*** INFORMATION PROVIDED ***

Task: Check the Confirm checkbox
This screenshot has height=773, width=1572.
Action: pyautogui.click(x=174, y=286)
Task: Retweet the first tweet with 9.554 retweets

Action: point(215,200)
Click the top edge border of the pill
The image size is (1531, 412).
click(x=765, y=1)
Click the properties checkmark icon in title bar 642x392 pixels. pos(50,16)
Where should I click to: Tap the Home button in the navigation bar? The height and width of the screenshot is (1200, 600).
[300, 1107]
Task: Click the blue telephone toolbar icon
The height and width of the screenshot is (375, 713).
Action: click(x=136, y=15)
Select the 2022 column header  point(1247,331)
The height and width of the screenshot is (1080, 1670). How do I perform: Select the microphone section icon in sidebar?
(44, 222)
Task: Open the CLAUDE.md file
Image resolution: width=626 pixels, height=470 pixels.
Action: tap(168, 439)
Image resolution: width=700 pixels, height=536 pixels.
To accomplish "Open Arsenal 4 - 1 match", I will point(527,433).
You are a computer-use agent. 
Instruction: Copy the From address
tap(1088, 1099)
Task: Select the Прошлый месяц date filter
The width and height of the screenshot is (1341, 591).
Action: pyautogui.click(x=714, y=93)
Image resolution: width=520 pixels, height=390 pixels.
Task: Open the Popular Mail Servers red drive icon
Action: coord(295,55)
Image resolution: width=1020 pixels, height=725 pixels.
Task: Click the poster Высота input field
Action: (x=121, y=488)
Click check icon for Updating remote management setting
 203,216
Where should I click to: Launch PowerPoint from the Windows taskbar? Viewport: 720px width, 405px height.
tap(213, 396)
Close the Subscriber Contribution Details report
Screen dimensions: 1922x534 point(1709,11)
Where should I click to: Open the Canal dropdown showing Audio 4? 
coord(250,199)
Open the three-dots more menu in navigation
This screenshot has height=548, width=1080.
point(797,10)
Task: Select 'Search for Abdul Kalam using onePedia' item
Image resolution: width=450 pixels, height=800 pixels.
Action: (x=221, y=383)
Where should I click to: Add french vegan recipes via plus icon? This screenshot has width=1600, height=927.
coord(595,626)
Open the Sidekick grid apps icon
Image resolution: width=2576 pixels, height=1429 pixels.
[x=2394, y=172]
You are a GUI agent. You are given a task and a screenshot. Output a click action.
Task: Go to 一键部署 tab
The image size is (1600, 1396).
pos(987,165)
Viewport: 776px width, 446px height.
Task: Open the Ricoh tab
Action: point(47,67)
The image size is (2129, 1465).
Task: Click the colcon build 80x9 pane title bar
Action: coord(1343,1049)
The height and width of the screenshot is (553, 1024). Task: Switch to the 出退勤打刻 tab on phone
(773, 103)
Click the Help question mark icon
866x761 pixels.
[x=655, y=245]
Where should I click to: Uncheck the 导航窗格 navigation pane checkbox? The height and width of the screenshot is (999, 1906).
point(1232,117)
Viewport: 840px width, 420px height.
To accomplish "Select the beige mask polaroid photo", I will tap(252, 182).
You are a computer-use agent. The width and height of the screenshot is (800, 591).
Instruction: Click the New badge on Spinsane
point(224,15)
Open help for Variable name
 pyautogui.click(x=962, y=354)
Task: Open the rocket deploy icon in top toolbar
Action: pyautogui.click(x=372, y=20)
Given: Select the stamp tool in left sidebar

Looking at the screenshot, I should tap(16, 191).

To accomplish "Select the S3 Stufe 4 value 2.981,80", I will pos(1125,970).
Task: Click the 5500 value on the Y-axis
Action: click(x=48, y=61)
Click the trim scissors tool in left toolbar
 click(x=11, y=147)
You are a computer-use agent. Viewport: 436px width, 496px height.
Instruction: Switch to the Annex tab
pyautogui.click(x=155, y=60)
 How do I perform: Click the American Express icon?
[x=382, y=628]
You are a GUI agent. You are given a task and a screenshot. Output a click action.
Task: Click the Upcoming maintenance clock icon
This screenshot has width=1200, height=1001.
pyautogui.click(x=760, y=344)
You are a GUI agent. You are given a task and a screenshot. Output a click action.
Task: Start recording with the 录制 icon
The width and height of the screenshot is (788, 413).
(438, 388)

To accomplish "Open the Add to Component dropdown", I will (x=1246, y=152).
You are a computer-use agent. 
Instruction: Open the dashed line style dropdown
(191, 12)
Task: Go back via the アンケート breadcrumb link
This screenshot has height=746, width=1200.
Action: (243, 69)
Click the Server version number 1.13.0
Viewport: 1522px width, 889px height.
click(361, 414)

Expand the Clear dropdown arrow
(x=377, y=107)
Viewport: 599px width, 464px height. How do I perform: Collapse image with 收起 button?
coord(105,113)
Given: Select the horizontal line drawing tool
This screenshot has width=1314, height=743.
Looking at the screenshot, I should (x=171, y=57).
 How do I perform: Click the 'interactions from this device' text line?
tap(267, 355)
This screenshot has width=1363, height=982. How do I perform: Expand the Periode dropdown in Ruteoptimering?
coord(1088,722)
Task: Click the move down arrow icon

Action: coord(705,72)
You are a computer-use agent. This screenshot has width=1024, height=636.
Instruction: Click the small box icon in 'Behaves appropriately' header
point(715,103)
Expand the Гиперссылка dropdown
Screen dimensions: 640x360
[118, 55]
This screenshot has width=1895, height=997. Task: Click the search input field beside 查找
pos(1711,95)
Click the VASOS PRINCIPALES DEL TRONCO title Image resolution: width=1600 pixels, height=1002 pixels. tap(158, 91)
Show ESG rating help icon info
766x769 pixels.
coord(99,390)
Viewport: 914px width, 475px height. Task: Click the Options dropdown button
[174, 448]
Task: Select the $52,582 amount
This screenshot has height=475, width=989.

*** End of INFORMATION PROVIDED ***

• _EXERCISE_:
Search the data for "How do I perform: Click the American". Beginning with that line, set down every line through the last exactly.

• _EXERCISE RESPONSE_:
 How do I perform: Click the American Express icon?
[x=382, y=628]
You are a GUI agent. You are given a task and a screenshot. Output a click action.
Task: Click the Upcoming maintenance clock icon
This screenshot has width=1200, height=1001.
pyautogui.click(x=760, y=344)
You are a GUI agent. You are given a task and a screenshot. Output a click action.
Task: Start recording with the 录制 icon
The width and height of the screenshot is (788, 413).
(438, 388)

To accomplish "Open the Add to Component dropdown", I will (x=1246, y=152).
You are a computer-use agent. 
Instruction: Open the dashed line style dropdown
(191, 12)
Task: Go back via the アンケート breadcrumb link
This screenshot has height=746, width=1200.
Action: (243, 69)
Click the Server version number 1.13.0
Viewport: 1522px width, 889px height.
click(361, 414)

Expand the Clear dropdown arrow
(x=377, y=107)
Viewport: 599px width, 464px height. How do I perform: Collapse image with 收起 button?
coord(105,113)
Given: Select the horizontal line drawing tool
This screenshot has width=1314, height=743.
Looking at the screenshot, I should (x=171, y=57).
 How do I perform: Click the 'interactions from this device' text line?
tap(267, 355)
This screenshot has width=1363, height=982. How do I perform: Expand the Periode dropdown in Ruteoptimering?
coord(1088,722)
Task: Click the move down arrow icon

Action: coord(705,72)
You are a computer-use agent. This screenshot has width=1024, height=636.
Instruction: Click the small box icon in 'Behaves appropriately' header
point(715,103)
Expand the Гиперссылка dropdown
Screen dimensions: 640x360
[118, 55]
This screenshot has width=1895, height=997. Task: Click the search input field beside 查找
pos(1711,95)
Click the VASOS PRINCIPALES DEL TRONCO title Image resolution: width=1600 pixels, height=1002 pixels. tap(158, 91)
Show ESG rating help icon info
766x769 pixels.
coord(99,390)
Viewport: 914px width, 475px height. Task: Click the Options dropdown button
[174, 448]
Task: Select the $52,582 amount
This screenshot has height=475, width=989.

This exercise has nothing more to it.